3D Printing of Custom Personal Electronics Arrives
Zothecula writes "Researchers at the University of Warwick have created a cheap plastic composite that can be used even with low-end 3D printers, to produce custom-made electronic devices. The material, nicknamed 'carbomorph,' is both conductive and piezoresistive, meaning that both electronic tracks and touch-sensitive areas can now be easily embedded in 3D-printed objects without the need for complex procedures or expensive materials."
I just printed out a better phone.
(Or is that still a ways off? Ahem.)
can't wait to print my intel core 6 core 980X !!!
Hmm...
How about just an inkjet printer? Tri color cart, with the reservoir washed out. Fill one tank with silver nitrate, another with dextrose solution, and the third with a nonpolar resist solution. Fill the black cart with a clear varnish.

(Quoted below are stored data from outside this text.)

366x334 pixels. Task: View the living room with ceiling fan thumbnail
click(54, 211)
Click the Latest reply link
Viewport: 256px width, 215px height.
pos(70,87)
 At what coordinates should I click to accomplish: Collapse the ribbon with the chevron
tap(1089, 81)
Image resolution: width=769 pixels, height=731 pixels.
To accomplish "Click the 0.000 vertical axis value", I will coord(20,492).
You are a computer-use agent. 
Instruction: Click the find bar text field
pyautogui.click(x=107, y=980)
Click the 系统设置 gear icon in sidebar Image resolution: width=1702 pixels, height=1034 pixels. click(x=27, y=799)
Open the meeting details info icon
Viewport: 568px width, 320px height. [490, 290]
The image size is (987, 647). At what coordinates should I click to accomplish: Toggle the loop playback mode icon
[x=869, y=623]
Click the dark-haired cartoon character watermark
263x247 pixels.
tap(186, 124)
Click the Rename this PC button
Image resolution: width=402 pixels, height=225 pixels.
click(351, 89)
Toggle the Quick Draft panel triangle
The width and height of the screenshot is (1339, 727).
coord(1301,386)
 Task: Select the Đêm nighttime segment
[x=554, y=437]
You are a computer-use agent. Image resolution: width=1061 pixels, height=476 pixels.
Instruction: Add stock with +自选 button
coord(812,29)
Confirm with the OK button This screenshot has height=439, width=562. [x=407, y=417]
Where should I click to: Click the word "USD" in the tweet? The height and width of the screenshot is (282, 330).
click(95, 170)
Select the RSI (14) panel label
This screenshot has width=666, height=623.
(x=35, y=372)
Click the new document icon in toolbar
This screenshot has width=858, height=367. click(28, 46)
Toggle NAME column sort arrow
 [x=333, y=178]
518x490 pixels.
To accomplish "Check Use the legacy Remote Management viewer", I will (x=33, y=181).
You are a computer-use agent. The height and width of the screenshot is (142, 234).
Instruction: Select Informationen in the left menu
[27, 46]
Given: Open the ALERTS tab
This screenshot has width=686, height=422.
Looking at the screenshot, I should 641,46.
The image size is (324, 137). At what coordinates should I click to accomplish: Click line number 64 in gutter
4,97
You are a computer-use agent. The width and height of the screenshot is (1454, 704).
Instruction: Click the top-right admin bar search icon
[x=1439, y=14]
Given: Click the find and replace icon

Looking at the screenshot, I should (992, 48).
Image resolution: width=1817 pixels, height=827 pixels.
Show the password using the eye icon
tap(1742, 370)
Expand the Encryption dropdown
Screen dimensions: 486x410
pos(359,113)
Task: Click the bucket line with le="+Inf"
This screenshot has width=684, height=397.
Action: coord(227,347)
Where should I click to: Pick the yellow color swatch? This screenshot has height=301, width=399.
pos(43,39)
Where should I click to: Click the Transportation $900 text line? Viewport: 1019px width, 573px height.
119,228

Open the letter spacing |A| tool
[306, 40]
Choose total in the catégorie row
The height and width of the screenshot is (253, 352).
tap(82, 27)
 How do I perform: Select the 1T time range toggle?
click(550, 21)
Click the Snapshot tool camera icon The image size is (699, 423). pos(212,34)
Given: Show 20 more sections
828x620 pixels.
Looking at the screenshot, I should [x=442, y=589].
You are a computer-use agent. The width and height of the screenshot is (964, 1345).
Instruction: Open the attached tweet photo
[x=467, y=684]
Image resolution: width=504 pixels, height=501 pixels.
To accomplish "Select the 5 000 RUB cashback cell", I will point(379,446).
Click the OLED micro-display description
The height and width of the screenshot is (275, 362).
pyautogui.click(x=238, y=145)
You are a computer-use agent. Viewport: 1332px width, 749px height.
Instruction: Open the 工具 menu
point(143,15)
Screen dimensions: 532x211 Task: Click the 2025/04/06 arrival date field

Print the resist layer, back out the sheet until it is dry, feed it back in, and then print the silver and dextrose layers. Back out again, allow to cure. Rinse sheet, reload it, print the varnish.
Done.
It would be like silvering a mirror, only more selective.
If the goal is "direct to market", then you are using 3d printing wrong.
3d printing is really to help you in an intermediate process. Like building a mold, or a die, or testing a layout without wasting a lot of prep time.
Just wait until the MegaCorps© figure out that being able to 3D print our own electronics means we don't need them anymore.
An enigma, wrapped in a riddle, shrouded in bacon and cheese
Insulators/structural support - check
Conductors - check
Inductors - check
Resistors - check
Capacitors - check
Now all we need are two 3D-printable materials that can form a semiconductor and an extruder design that can automatically switch between all of those materials and the 3D printing bonanza will begin.
Most people enjoy cooking.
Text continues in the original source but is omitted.